After more than two years of investigations, the Justice Department has decided to charge four individuals for the massive Yahoo hacking incident that endangered the privacy of 500 million users in 2014.
The indictments, which will be announced on Wednesday, target two Russian spies and two criminal hackers hired by the Russians. The case marks the first time the US has launched criminal cyber charges against Russian government officials.
Dmitry Dokuchaev and Igor Sushchin both worked for Russia’s Federal Security Service (FSB), which can be compared to the FBI’s Cyber Division. The other two hackers are Alexsey Belan, a “most-wanted” in the world of cybercrime, and Karim Baratov.
Dokuchaev was arrested last December in Moscow and Baratov was apprehended this Tuesday in Canada. Belan is currently under protection in Russia, and officials do not have access to Sushchin.
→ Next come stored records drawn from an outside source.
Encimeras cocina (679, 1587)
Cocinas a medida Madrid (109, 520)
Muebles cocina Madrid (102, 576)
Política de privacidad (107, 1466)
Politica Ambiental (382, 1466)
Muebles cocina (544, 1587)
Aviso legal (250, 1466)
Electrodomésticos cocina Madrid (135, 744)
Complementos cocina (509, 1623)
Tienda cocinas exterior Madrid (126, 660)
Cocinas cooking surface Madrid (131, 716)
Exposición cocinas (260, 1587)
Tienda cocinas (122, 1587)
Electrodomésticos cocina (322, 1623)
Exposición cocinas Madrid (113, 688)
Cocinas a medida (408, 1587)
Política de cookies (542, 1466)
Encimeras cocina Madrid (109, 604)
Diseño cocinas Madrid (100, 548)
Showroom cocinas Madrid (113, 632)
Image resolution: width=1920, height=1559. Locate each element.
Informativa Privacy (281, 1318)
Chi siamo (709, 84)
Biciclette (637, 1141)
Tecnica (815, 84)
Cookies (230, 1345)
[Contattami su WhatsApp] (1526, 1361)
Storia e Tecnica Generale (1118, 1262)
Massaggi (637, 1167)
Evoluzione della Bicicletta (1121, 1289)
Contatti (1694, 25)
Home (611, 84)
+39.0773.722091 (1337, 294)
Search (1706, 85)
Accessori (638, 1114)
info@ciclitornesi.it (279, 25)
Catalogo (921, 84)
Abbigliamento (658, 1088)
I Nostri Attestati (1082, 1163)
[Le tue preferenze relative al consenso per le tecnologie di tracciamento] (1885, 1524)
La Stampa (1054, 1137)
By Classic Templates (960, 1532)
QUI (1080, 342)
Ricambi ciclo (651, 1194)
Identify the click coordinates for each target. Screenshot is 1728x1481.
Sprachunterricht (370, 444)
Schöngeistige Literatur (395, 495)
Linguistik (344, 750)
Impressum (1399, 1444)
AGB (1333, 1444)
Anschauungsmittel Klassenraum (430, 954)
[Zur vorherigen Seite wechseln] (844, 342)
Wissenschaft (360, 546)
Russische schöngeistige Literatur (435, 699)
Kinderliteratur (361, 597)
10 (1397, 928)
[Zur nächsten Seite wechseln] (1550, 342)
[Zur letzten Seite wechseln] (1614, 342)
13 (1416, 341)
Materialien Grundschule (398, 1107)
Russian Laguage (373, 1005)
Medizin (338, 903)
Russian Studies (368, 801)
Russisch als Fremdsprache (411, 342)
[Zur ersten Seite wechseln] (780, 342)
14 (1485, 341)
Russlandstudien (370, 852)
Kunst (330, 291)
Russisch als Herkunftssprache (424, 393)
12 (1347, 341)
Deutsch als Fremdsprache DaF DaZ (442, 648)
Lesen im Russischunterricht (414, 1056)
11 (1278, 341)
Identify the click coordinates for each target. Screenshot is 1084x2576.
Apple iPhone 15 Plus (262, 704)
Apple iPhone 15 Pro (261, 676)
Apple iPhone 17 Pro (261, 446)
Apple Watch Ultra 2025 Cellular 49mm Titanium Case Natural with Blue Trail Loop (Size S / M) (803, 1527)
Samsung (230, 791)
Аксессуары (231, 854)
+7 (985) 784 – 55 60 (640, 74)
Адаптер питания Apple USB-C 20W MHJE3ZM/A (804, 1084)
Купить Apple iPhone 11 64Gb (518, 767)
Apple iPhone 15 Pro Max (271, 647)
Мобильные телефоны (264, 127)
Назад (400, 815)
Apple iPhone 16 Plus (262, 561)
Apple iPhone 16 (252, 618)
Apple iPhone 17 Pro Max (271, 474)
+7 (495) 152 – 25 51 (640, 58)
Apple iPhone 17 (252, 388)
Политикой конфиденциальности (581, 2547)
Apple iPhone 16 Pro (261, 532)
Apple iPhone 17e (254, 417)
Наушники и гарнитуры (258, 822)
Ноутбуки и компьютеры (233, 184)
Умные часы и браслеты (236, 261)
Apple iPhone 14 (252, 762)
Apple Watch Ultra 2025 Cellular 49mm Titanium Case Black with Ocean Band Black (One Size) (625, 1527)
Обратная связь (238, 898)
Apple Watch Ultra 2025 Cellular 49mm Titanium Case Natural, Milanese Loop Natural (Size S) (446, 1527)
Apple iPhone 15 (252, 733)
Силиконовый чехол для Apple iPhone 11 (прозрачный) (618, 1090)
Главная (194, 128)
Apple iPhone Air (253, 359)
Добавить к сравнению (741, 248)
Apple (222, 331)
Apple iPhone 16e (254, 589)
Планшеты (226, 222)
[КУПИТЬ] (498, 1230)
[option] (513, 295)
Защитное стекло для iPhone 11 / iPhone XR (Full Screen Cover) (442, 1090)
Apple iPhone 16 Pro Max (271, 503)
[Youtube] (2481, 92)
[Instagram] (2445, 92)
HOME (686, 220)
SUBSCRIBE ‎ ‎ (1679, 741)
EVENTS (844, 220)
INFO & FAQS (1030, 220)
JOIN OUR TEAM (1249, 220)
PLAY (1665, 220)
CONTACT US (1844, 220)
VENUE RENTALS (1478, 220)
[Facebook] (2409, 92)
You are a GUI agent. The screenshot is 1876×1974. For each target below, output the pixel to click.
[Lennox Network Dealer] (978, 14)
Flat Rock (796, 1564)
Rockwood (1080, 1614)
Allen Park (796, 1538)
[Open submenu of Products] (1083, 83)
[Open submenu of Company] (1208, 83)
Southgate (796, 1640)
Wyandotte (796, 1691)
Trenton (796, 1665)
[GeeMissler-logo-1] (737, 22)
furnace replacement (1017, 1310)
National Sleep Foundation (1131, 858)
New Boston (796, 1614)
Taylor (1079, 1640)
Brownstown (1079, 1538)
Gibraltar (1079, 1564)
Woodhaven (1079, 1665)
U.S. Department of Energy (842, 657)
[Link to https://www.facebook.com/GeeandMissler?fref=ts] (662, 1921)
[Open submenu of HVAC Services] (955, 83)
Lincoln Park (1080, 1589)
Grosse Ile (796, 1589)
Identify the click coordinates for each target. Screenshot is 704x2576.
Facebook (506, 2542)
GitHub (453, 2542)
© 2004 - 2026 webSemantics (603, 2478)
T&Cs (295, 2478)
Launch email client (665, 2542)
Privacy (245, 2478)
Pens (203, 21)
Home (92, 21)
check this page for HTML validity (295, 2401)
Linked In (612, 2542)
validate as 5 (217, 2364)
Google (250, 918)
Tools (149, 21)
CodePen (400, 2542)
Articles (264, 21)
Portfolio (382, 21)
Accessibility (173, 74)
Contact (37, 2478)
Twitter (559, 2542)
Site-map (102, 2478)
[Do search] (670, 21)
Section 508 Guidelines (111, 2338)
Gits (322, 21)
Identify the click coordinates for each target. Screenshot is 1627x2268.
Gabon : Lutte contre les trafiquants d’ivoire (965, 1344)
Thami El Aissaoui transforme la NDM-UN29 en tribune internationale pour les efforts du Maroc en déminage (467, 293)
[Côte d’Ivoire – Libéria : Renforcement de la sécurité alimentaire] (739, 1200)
The FSB allegedly hacked Yahoo for intel it could use to target dissidents, journalists, and US government officials. Belan and Baratov were then allowed to use the email cache for their financial gain.
“[The indictments] have the effect of galvanizing other countries that are watching what’s happening,” explains Luke Dembosky, a former deputy assistant attorney general for national security. “They show that we have the resources and capabilities to identify the people at the keyboard, even in the most sophisticated cases.”
The Yahoo case is in no way related to the massive DNC hacking scandal that supposedly affected the US presidential election. While the Obama Administration has publically blamed Russia for interfering in the election and has levied sanctions against Moscow, no criminal charges have been filed.
The timing of the Yahoo indictments seems to reflect the desire to catch Russia doing something to us. The case certainly lends validity to the longstanding suspicion that the Russian government uses cyber mercenaries to do its dirty work, but I personally do not believe that the Russians were behind the DNC hack.
The four hackers charged in the Yahoo case are criminals and should be in jail, but the incident is ultimately Yahoo’s fault for failing to protect the massive amounts of private information it had access to.
Yahoo should be fined for the privacy breach.